2.  The pediatricians in the audience encourage the continued culturing of SSTI (skin and soft tissue infections/abscesses).  When a child shows up in the office with a worsening SSTI, it help the PMD to know the resistance pattern.  FYI, at ACMC, approximately 50% of SSTI are MRSA.  

3.  When to admit pediatric SSTI?  Per Dr. Collins, consider age of patient, site, size of infection, prior infections, followup, and toxicity of patient.

4.  Periorbital vs.
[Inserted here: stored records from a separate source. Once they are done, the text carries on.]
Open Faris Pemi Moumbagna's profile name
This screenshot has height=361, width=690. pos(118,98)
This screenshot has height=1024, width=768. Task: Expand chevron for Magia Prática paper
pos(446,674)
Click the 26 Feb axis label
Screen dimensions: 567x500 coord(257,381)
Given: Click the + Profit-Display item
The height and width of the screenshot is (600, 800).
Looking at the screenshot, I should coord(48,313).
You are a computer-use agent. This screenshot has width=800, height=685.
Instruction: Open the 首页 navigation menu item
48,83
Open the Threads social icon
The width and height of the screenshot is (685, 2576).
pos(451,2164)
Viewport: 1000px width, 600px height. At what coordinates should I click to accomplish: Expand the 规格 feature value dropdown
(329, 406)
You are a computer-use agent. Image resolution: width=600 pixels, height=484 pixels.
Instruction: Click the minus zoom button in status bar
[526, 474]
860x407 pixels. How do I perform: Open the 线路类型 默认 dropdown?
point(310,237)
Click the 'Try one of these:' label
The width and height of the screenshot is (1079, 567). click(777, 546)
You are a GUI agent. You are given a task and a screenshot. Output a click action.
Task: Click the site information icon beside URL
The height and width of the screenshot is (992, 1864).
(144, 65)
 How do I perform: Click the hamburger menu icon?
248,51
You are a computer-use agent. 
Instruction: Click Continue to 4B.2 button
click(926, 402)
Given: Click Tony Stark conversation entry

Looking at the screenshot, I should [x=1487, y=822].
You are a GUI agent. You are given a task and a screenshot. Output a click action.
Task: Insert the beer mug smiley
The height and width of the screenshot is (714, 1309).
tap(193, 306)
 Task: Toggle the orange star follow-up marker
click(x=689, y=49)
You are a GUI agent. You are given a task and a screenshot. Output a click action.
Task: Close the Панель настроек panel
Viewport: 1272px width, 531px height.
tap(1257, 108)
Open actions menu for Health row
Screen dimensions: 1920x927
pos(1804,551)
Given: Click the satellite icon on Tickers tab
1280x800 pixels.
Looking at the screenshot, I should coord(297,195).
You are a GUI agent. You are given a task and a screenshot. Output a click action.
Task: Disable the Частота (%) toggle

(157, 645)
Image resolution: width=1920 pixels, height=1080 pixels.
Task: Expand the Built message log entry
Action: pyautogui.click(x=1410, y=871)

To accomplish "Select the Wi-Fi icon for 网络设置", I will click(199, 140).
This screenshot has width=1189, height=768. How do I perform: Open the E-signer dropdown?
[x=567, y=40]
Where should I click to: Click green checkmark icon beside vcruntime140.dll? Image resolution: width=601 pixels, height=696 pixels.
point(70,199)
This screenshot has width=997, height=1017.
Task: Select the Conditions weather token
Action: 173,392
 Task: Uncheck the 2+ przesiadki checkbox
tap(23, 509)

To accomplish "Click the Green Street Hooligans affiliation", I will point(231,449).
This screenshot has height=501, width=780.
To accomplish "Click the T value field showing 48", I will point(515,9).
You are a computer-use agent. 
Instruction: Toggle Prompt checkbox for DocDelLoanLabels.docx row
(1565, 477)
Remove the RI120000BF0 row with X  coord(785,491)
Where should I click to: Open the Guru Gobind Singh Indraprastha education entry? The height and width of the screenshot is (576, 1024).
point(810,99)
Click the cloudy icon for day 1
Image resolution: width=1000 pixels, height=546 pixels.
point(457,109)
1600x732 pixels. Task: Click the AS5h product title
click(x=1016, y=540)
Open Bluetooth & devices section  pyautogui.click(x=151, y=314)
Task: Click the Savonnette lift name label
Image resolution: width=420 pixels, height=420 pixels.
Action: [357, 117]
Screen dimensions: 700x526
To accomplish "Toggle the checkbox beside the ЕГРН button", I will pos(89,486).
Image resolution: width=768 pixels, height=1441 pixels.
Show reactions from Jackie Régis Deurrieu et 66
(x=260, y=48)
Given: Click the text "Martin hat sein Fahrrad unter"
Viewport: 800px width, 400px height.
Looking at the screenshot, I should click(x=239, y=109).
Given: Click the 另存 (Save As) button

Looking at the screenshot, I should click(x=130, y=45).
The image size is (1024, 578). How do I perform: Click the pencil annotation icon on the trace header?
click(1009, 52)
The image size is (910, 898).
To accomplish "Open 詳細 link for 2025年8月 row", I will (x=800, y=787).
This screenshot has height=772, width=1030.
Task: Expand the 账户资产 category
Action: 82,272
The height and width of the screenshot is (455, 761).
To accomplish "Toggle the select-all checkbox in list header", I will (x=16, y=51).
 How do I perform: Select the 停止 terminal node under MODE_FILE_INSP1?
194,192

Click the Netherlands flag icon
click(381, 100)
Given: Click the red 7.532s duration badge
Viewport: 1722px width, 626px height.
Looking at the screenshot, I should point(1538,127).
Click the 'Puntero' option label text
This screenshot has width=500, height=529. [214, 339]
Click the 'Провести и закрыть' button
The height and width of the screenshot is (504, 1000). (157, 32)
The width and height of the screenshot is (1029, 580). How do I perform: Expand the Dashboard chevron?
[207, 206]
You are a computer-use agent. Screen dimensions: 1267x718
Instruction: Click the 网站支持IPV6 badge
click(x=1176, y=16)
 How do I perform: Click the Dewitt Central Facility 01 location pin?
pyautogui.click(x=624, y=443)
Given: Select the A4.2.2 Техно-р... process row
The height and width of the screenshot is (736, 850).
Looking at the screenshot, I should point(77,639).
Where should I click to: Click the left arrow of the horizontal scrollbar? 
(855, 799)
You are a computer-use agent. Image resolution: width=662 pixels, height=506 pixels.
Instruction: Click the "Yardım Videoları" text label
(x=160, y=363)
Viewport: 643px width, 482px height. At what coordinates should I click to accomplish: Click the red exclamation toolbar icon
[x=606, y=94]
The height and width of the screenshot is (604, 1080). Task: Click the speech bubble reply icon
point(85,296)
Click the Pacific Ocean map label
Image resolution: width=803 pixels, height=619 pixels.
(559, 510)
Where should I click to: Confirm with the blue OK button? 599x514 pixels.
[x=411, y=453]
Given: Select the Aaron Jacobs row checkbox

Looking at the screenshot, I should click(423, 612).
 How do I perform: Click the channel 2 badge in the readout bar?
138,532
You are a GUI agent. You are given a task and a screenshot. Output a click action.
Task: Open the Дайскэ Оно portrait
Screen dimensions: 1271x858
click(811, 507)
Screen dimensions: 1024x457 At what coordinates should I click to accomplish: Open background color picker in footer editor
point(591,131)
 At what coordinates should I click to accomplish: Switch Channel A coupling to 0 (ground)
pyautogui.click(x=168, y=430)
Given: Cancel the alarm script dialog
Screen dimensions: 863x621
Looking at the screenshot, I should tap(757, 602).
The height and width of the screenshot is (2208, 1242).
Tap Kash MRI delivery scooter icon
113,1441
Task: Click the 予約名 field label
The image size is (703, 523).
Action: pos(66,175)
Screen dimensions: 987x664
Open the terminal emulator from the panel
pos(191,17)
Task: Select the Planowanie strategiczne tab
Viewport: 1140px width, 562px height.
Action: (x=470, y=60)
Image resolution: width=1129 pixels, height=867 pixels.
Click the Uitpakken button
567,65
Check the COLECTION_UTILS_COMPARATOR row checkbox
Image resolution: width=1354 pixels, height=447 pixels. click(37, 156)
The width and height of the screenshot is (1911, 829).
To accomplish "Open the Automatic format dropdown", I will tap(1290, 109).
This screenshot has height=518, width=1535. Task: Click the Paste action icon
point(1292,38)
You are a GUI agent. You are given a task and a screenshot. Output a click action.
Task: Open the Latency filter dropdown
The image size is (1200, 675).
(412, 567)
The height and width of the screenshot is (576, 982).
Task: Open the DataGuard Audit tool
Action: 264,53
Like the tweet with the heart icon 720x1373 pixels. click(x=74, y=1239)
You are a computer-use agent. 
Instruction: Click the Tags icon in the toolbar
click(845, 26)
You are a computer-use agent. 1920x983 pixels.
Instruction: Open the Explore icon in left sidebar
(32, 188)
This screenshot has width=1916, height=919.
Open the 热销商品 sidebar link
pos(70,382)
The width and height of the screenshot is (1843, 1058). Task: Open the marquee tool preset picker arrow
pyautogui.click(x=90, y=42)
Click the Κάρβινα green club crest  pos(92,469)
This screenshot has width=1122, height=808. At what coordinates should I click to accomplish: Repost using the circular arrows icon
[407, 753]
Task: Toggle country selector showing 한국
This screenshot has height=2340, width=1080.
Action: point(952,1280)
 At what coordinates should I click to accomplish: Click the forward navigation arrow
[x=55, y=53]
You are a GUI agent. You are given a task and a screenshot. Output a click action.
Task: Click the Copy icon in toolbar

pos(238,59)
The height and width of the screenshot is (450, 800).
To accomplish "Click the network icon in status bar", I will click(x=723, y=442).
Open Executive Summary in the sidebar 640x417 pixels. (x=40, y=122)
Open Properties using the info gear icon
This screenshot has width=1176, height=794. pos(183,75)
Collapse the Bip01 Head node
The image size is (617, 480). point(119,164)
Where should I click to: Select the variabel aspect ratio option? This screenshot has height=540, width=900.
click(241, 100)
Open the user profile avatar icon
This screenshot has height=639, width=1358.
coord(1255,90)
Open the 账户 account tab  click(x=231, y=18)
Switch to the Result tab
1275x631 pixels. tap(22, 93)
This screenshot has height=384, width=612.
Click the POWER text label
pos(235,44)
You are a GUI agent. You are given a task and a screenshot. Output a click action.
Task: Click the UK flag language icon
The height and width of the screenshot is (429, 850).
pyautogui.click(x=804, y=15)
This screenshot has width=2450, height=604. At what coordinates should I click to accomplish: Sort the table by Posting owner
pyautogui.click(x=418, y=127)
Orbital cellulitis.  We rely on globe pain, restricted eye movements/pain with eye movements, high fever, proptosis, spread/amount of erythema/swelling, overall toxicity when distinguishing the two clinically.  Orbit CT is indicated if concerned about orbital cellulitis, but for the gray zone cases, no need to CT in the ED.  Initial management is IV antibiotics, and if poor response, the CT can happen the next day.  Treatment difference for the two conditions is twofold:  potential for surgery and longer duration of antibiotic treatment for orbital cellulitis.

5.  Fever 3-36 months in well appearing child:  There is a variety of acceptable work-ups, ranging from nothing to partial septic work-up.  Much depends on followup/where you see the patient:  more tests usually performed in ED, when doctor doesn't know family and there may not be great followup.  Remember, children need the first two sets of vaccines (2 and 4 months) to be considered "immunized"; after this, no testing usually necessary except for the consideration of a UA and urine culture (always send both in diaper wearing kiddos).  Urine may be deferred for happy kids with one day of fever, but need to warn parents that if fever continues for more than 2 days, UA/culture may be needed.